Maintaining an open source C library: lessons learnt from librdkafka

For about four years now I’ve maintained the open source Apache Kafka C/C++ client library - librdkafka, this blog post outlines what I’ve learned from its little open source odyssey, covering everything from bit-level compatibility to interpreting engrish.

Countless (if you are really bad at counting, like me) applications have been written using librdkafka, and the community has written language bindings for almost all of the prevalent programming languages on top of it, such as the two I wrote for Confluent: confluent-kafka-python and confluent-kafka-go. See this somewhat complete list for more.

Let’s get down to business.

Open source community

Open source is great, and all that, and unrelentless. I’ve spent on average 1–2h per day the last three years providing free support to the online open source community. Most of it is answering questions, explaining concepts, pointing out that it is already in the official documentation. Then there’s the inevitable and countless troubleshooting and guidance of users who’s assumptions are not in line with the application <-> library contract. And last, least, and most important: issues of varying quality filed for actual bugs in the library.

There isn’t much of an alternative, this is how open source works.

If I could give users seeking help a few tips, it would be:

You’re a programmer, I’m a programmer, please give me enough information to understand and debug your problem post-mortemly. Give me logs, configs, code snippets and backtraces. Please point out to me where in the logs things start getting wrong (I’ve received gigabyte-sized log files with no indication what to look for). I’m pretty good at guessing but I never guess right. What information would you need to troubleshoot the issue?
Please always reproduce your issue with the latest version of the library. But if you can’t reproduce, that’s fine, and logs from a one-time occurrence is useful too.
I will spend time investigating your issue and I will spend time helping you, and everyone else, for free. Please put some effort into your issue, it will help us all, especially you.
Before filing an issue: read the FAQ, read the documentation, search existing (open and closed) issues. If you are still out of luck; file the issue.
Give back: improve documentation, write blog posts, answer StackOverflow questions, answer other users’ issues on GitHub.
Feed back: as with any support channel you never hear of the success stories, when things go as planned. Everyone loves to hear that their projects come to actual use, so please drop an email briefly outlining your use-case and if you’re happy with the project, it makes my day.

But, this is probably the wrong medium (he he) for users.

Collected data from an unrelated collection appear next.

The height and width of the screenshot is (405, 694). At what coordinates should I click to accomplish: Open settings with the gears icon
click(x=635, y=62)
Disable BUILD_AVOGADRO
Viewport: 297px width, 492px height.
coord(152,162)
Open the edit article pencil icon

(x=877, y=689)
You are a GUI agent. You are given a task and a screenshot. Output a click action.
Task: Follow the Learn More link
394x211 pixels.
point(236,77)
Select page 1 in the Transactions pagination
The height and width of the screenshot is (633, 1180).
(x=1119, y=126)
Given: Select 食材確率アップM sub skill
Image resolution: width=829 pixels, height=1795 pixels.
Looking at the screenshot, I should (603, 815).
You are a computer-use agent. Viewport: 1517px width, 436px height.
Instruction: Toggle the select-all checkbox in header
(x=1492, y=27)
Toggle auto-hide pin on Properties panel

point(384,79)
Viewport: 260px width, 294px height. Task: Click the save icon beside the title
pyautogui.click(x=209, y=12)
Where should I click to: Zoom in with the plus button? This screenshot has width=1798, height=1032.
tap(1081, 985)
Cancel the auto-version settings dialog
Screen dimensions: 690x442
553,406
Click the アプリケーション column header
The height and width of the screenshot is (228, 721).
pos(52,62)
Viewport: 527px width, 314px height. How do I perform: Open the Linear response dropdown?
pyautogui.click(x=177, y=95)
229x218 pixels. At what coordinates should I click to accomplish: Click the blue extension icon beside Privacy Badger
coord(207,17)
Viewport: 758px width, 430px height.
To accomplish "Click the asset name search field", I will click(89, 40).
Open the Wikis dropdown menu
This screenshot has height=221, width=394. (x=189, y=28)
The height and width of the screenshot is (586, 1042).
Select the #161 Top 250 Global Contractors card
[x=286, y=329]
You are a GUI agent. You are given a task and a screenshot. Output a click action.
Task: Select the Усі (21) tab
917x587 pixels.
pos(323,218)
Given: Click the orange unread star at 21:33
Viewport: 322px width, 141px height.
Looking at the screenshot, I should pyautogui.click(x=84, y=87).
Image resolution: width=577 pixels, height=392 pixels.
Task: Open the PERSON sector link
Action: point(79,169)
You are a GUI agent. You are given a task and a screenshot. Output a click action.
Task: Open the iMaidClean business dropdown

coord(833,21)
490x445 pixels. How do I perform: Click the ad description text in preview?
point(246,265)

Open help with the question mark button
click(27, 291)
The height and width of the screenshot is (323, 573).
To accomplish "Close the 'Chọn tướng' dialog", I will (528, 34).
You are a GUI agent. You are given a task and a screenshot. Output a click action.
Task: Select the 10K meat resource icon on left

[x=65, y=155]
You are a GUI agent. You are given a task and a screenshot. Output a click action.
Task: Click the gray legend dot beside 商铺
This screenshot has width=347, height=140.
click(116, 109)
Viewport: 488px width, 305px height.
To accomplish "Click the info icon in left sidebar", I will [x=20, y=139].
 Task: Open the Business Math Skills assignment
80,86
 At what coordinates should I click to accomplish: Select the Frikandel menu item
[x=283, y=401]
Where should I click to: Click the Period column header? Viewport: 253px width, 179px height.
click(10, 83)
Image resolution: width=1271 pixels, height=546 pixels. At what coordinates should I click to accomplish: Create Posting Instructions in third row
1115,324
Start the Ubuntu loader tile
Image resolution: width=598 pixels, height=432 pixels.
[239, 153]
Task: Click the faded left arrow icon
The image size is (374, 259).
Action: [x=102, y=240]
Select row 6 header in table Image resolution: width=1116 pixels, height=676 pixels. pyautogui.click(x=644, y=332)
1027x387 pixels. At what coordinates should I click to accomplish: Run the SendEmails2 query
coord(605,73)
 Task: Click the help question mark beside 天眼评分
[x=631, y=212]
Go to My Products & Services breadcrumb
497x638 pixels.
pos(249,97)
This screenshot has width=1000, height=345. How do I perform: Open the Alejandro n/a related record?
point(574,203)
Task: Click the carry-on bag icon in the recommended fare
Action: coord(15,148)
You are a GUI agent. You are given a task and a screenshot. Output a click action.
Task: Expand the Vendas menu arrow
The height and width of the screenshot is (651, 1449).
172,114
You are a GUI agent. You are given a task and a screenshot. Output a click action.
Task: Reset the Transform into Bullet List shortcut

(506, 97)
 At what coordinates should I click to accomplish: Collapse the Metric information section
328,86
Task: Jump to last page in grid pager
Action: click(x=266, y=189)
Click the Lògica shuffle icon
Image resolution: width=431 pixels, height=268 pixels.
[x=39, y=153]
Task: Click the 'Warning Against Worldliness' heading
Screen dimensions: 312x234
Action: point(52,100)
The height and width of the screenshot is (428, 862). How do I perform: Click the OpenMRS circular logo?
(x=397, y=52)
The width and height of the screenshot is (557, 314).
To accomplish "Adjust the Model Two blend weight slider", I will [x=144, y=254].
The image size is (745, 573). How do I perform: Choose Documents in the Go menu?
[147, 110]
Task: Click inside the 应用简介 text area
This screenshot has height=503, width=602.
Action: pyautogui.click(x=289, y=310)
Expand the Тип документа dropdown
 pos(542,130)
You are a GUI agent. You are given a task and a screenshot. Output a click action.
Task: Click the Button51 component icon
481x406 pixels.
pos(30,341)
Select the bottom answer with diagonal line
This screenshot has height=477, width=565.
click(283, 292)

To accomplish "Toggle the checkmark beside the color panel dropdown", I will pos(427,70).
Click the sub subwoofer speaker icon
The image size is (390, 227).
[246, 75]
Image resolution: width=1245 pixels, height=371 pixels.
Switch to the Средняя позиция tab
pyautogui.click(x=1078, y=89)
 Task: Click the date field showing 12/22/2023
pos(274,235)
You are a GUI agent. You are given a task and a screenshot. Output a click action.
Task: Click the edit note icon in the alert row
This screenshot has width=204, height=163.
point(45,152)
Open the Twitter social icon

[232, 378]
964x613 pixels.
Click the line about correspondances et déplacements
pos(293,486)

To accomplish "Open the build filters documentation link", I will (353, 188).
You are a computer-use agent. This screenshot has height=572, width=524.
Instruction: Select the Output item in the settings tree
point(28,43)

So here are some guidelines for you as an open source library maintainer instead:

Be polite, be respectful, treat every user as a paying customer — and if you do, it is much more likely that they’ll some day be a paying customer (whatever that means in your case).
Language barrier — you will be seeing a lot of issues with extremely poor english. If you’re not an english tutor there isn’t much you can do about it and these issues are no less valuable than your extravagant American’s essay. Take a deep breath and dig in.
Take pride in your work. The quality of your project is evenly distributed between actual run-time characteristics, code quality and community communication quality. If you dont tend to issues or you tell people they are idiots (directly or indirectly) then your project will suffer, rightfully. Linus might get away with it, but he really shouldn’t.
A lot of companies, especially big corporations, are not allowed to discuss internal systems in public, for this reason you should provide your email on project’s GitHub page. You’ll eventually want to get the issue on GitHub in the end anyway for tracking purposes, leaving out anything that can identify the user or the company.
Code style guide — write one, it can be really bad, but it is still better than mixed styles in your code. Make sure no PR is accepted without adhering to it, including your own.
Write documentation — only you really understand how your library works. Make sure your assumptions are in writing, make sure the application <-> library contract is clear. This is tedious and boring work, but it pays off, not that most users will read your documentation before filing issues, that’s too much of an effort, but it allows you to quickly reply with a link to the relevant section of your documentation. Make a habit of updating the documentation if you need to explain stuff in an issue, otherwise you are bound to do it again.
There are no good in-line code documentation frameworks, just pick one and be consistent.
Be interactive — some issues and questions are easier to vet out in real-time — join an IRC channel or get a free Gitter channel to support your users interactively. Here’s librdkafkas Gitter channel.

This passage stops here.